◆ **Text**:
The nature of free markets is such that every actor is assumed to be rational. Not rational in the way psychologists would define it, but it does mean it is taken for granted that, all things being equal, they will make decisions that closely follow their own self-interest. So, since externalities save companies money, they are not likely to care about them unless forced to – and this is precisely the impetus behind the development of carbon taxes. and carbon markets.

Making polluters finally pay their fair share
Carbon taxes are levies imposed by regulators on the hidden costs of carbon emissions. The intention is to make the use of polluting technologies more expensive so that companies seek alternatives and innovation is accelerated in sustainable solutions.

The main disadvantage of simple carbon taxes is that they are not well aligned with real market conditions and updating them can be a slow process to accurately reflect the current cost/benefit relationship between pollution and profitability. To correct this imbalance, nations and groups of geopolitical partners across the planet have instituted a different framework called emissions trading.

Also known as cap and trade or carbon pricing, emissions trading refers to the creation of a carbon emissions market (or, more briefly, a carbon market). These markets are numerous and operate according to different principles. Some are more aggressive in their targets than others, but generally they all reduce the competitiveness of fossil fuels against renewable energy sources by setting an upper limit on the total emissions of all participants bound by the agreement. Therefore, the price of pollution naturally floats with actual market activity; when emissions increase, the price of offsetting the released carbon also increases.

In practical terms, the process works like this: if a company exceeds its allowed carbon emissions, it is required to buy offsets from another company that has not fully used its own. In this way, the total emissions of the group remain within the limits, the polluting company is penalized for having exceeded its individual limit and the non-polluting company is rewarded.

◆ **Information supplied**:
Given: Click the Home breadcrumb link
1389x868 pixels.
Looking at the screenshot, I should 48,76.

* * *

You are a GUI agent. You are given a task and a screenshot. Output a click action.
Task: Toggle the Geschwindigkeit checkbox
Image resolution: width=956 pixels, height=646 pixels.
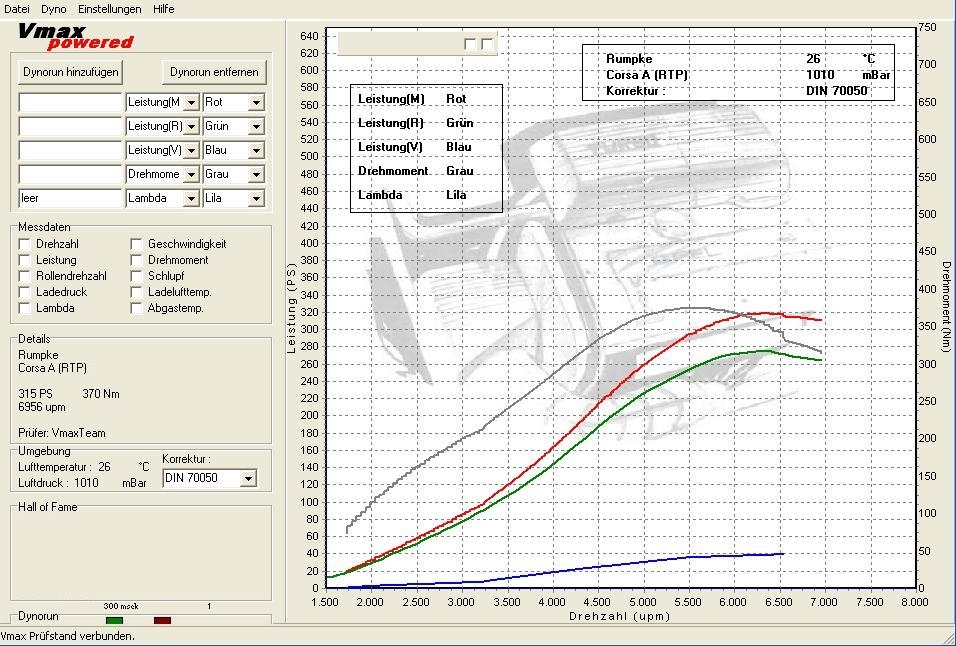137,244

◆ **Problem 1**: In the carbon pricing text, what results does the paragraph beginning "In practical terms" say follow when a company buys offsets from another company? List every one.
◆ **Problem 2**: Rewrite the paragraph in the carbon pricing text that begins "Also known as cap and trade" as a short bulleted list that keeps its main facts.
◆ **Problem 3**: Resume the carbon pricing text after its final sentence.

◆ **Response 1**:
- The total emissions of the group stay within the limits.
- The polluting company is penalized for exceeding its individual limit.
- The non-polluting company is rewarded.

◆ **Response 2**:
- Emissions trading, also called cap and trade or carbon pricing, means creating a carbon emissions market, or carbon market.
- There are many such markets, and they work on different principles.
- Some set more aggressive targets than others.
- All of them cap the total emissions of everyone bound by the agreement, which makes fossil fuels less competitive against renewable energy.
- So the price of pollution moves with real market activity: when emissions go up, the cost of offsetting carbon goes up too.

◆ **Response 3**:
This system encourages companies to seek cost-effective carbon reduction strategies. In some trading systems, a regulator distributes emission allowances for free, in others they are auctioned off to the highest bidder, but in both cases, once established, natural market forces will raise or lower the price dynamically. Recent models attempting to determine the social cost of carbon estimate that each ton of CO2 emitted causes $3,000 in damage.

Solving the carbon crisis will take more than financial engineering
Despite their benefits, carbon markets are far from a panacea and alone cannot address the carbon crisis facing the planet. Most current frameworks only cover certain types of emissions. For example, the European Union’s carbon market focuses mainly on heavy industries, which means that smaller sectors of its economy may continue to pollute.

The United States currently does not have a national emissions trading framework. However, several states, including California and Washington, have adopted their own cap and trade programs. There is also a cooperative carbon market called the Regional Greenhouse Gas Initiative (RGGI) which several New England states have joined.

Carbon trading is also susceptible to manipulation. In an alarming example, companies in China have been caught intentionally producing unnecessary greenhouse gases for the sole purpose of destroying them to obtain carbon permits under a United Nations scheme. These permits were then sold to polluters in the United States, effectively rewarding the polluters. Fortunately, international regulators are aggressively prosecuting rule breakers.